Я кивнул, полностью соглашаясь с коллегой. Столкнувшись с реальной Германией, мы не разлюбили свою вторую родину. Мы только осознали, как она отличается от наших чудовищно устаревших представлений о ней.
Мой питерский друг, очень образованный человек, рассказывал:
— В Хельсинки я только один раз увидел что-то знакомое… На фотографиях, изображавших бомбежку 1940 года. По тому, как люди одеты, как они себя вели, я узнал что-то знакомое…
— А на улицах городов…
— А на улицах городов я вижу другое племя… Не ведомое мне совершенно.

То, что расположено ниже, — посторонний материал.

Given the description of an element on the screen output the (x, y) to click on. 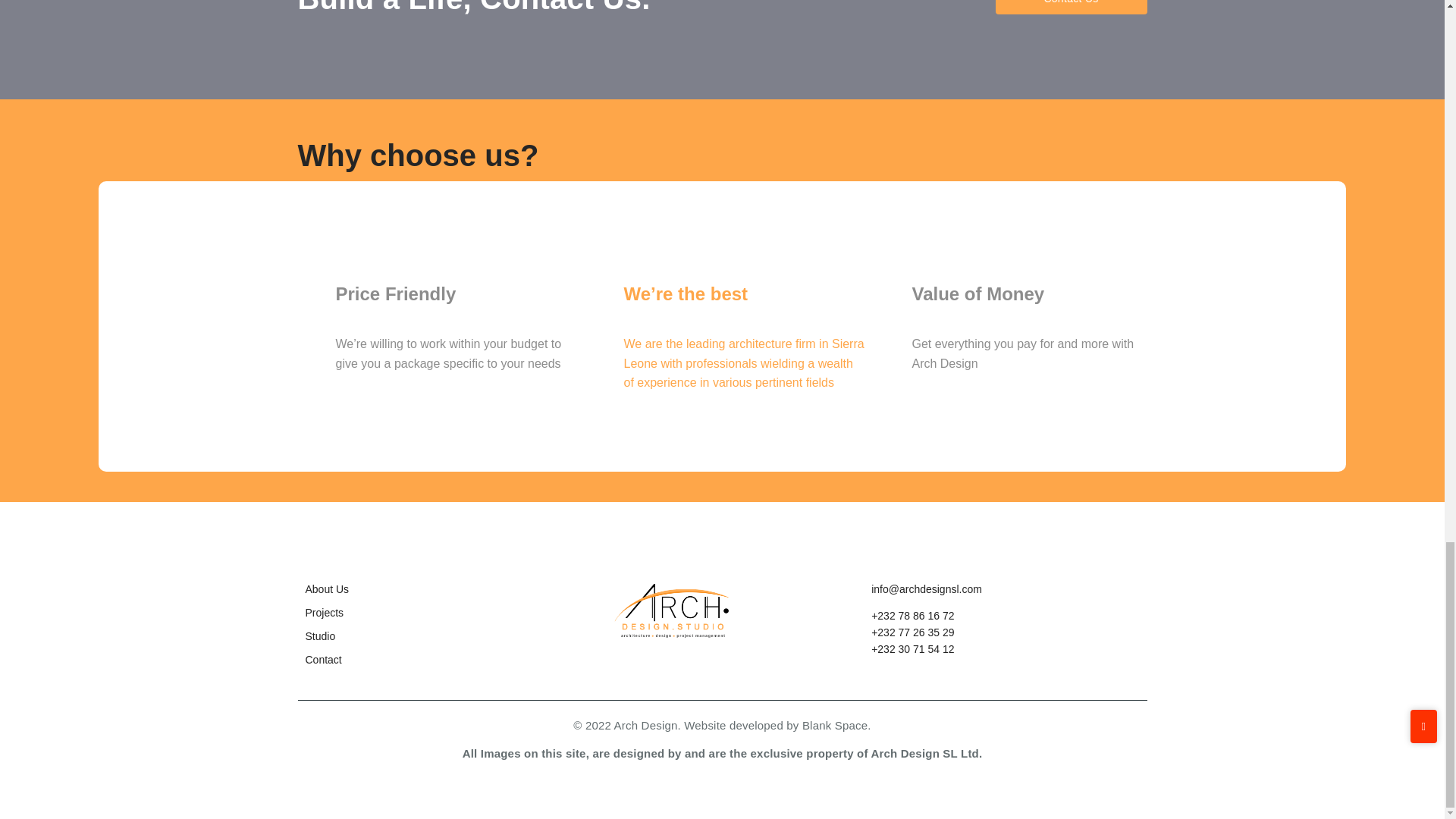
Contact (322, 659)
Projects (323, 612)
Studio (319, 635)
Contact Us (1070, 6)
About Us (326, 589)
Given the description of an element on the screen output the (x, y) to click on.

Впрочем, другая эпоха пришла теперь и в Россию.
Шок оказавшихся в другой эпохеВ СССР общество как бы подморозили, законсервировали на добрых 60, а то и 70 лет. По своим взглядам, бытовым привычкам, интересам советский человек на рубеже 1990-х годов напоминал жителя Запада образца 1950-х.
Это касается даже материальной сферы. Техника лечения зубов, одежда, мебель, пища — все это в 1980-е годы мало отличалось от того, что было в 1950-е… Мало отличалось — в СССР. На Западе как раз отличалось очень сильно.
А семейные отношения? У нас до сих пор (ну, до 1990-х годов) женщины вели себя так, словно в мире и не произошло «сексуальной революции» 1960-х годов. Женщины были так же привязчивы, зависимы, так же хотели женить на себе своих любимых, как и в Европе XIX — начала XX века.
Поведение иностранок из западного мира сначала кажется россиянину удобнее — они меньше ждут от романа. Они легче идут на близкие отношения, меньше ждут и просят от своего друга.
Но потом наступает разочарование: мы ждем, что женщина к нам привяжется, захочет продолжения, развития отношений… А иностранка вполне может и не хотеть всего этого. Россиянин влюбляется, привязывается… а его иноземная подруга — нет.
Реалии новой эпохи властно ворвались в жизнь россиян с начала 1990-х, и это тоже травмировало. Мы ждали от жизни другого! Трудно приспосабливаться тем, кто воспитывался в советское время. Так же трудно, как было немцам в конце 1940-х: тем, кто воспитывался в той, традиционной Германии.
Вот юношам и девушкам, которым сейчас порядка 30 и меньше, — им попроще. Они и к российским реалиям приспосабливаются без особого труда, и с послевоенными немцами у них полное взаимное понимание.
Когда я пою нацистские гимны в присутствии своего друга Кристофа, у него делается совершенно мученическое выражение лица. Вот его жена Наташа (ей 32) и моя подруга Полина (ей 27) — эти дамы легко находят с Кристофом общий язык, хотя они-то — вовсе не этнические немки.